Gençlik algımız Avrupa liglerine göre o kadar farklı ki oralarda 20 milyon € civarına yirmi yaşındaki gençler transfer gerçekleştirirken, Türkiye'de yirmi yaşındaki bir oyuncunun yarım saat bile forma giymesi büyük iş olarak görülüyor. Hatta onu geçtim aynı şekilde Cem Sultan'ın da dokuz dakikalık performansı genç oyuncu izlemeye hasret taraftarı memnun etti. Aynı Cem Avrupa liglerinin birinde oynasa şu an ilk 11'e neden giremiyor olduğu konuşulurdu. Bülent Ünder'e kızmıştık geçtiğimiz haftalarda, genç oyuncu var da ben mi oynatmıyorum dedigi için. Bu sorusuna "Evet var, sen oynatmıyorsun" diyebilen oldu mu bilmiyorum ama hala daha Servet'in, Çağlar'ın, Aykut'un, Zapata'nın, Ayhan'ın oynadığı maçlar izlemek istemiyor Galatasaraylılar. Çok zor değildi Cem Sultan'ı Baros'un girdiği dakika Baros yerine tercih etmek. Baros buna bozulmaz, tam aksine destek olup kollardı Cem'i. Tabii Bülent Ünder söz konusuyken imkansız şeyler bunlar. Kendisinin gençlere karşı tutumu tahmin edilebilecek en kötü senaryodan bile daha kötü benim gözümde.
Avrupa'da 1994-1995 doğumlu oyuncular oynadığı zaman gençlerin oynadığı söylenmekte bu sezon.
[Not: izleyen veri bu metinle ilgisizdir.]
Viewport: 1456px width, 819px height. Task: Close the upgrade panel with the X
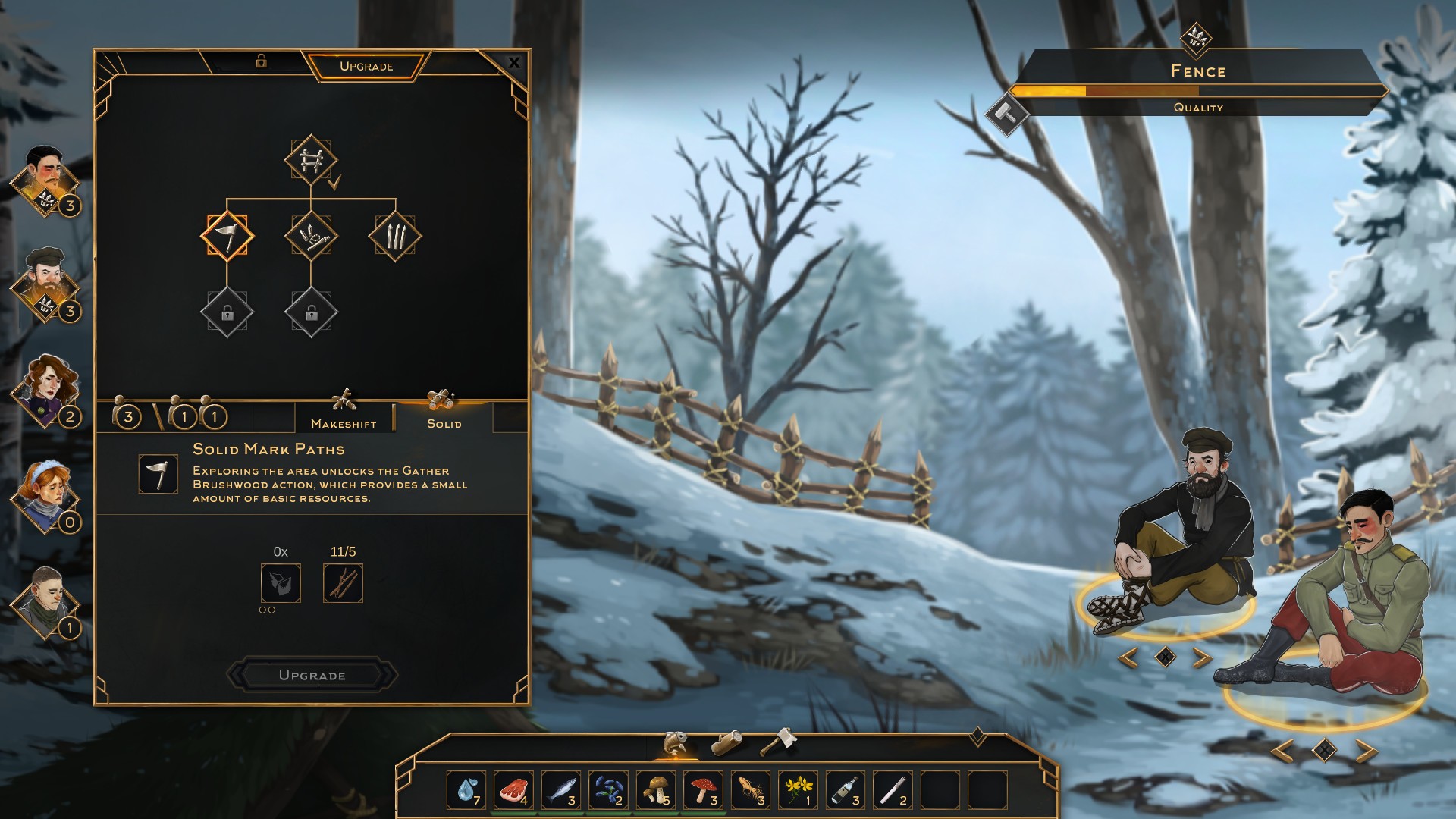(514, 63)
Böyle bir ortamda en azından yirmi yaşındaki oyuncular şans bulsun, biz yine genç görelim de yeter ki oynasınlar diyoruz ancak pek mümkün gözükmüyor ne yazık ki. Sezonun son beş maçına girerken gençleri görmek istediğimizi belirttik ama son iki maça girerken de durum değişmedi, hala aynı şeyi istiyoruz ve görebildiğimiz şey çok kısıtlı.
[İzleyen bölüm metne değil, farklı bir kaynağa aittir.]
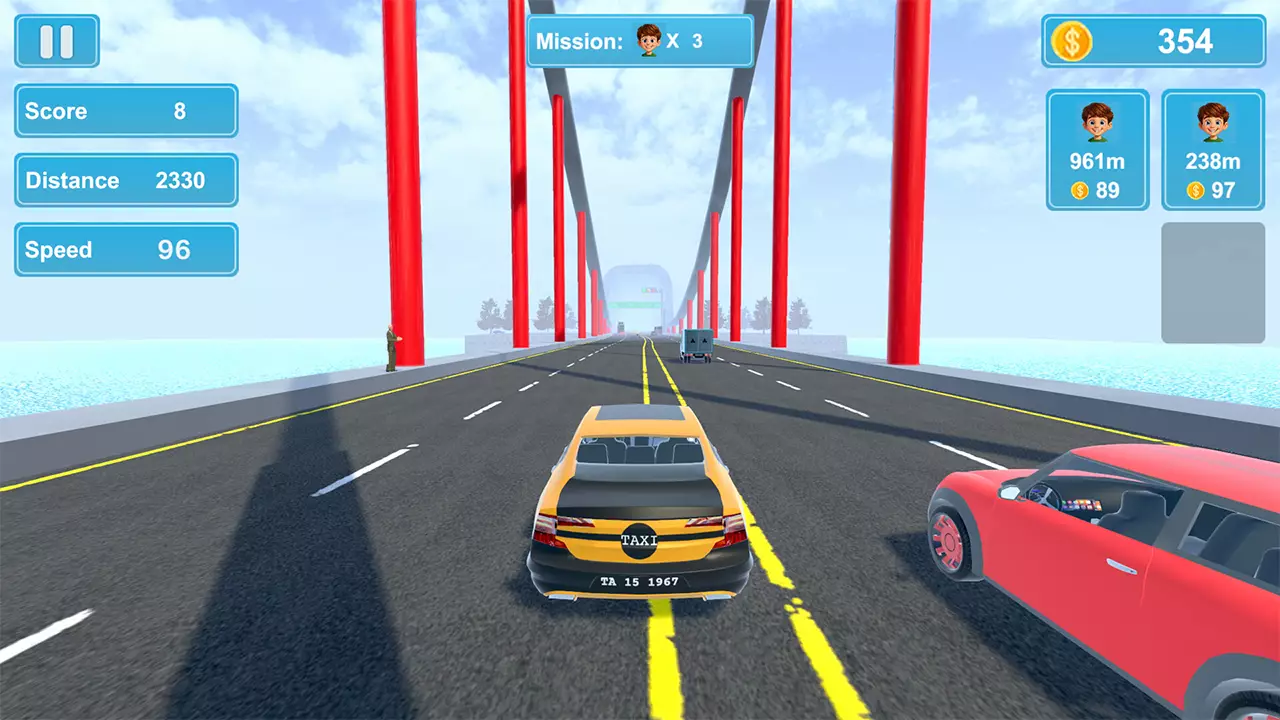Screen dimensions: 1280x720
Task: Pause the game
Action: [57, 41]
Gençler demişken de zamanında Galatasaray'da fırsat bulamayan Fırat Kocaoğlu'nun ilk yarının yıldızı olduğunu belirtmek gerek. Çok müsait gol pozisyonlarını az sonra adını anacağımız Stancu'nun da beceriksizlik dolu katkılarıyla engelledi. Fırat bize şunu gösterdi, Aykut'a verilen şansın yarısını kendisine verseydik elimizde en azından kulübede hazır oturacak güvenli bir eldivene sahip olacaktık. Fırat'ın gördüğüm tek eksiği topu kontrol edip elde tutamayışı oldu ki kendisinin Galatasaray'da ne yazık ki Nezih Ali Boloğlu ile çalıştığını göze alınca doğru bir eğitimle bunun da üstesinden geleceğine eminim. Galatasaray'da Nezih Ali Boloğlu'nun harcadığı bir yetenek olmaktan çıkıp az da olsa Süper Lig tecrübesi yaşamış olması büyük avantaj Fırat için.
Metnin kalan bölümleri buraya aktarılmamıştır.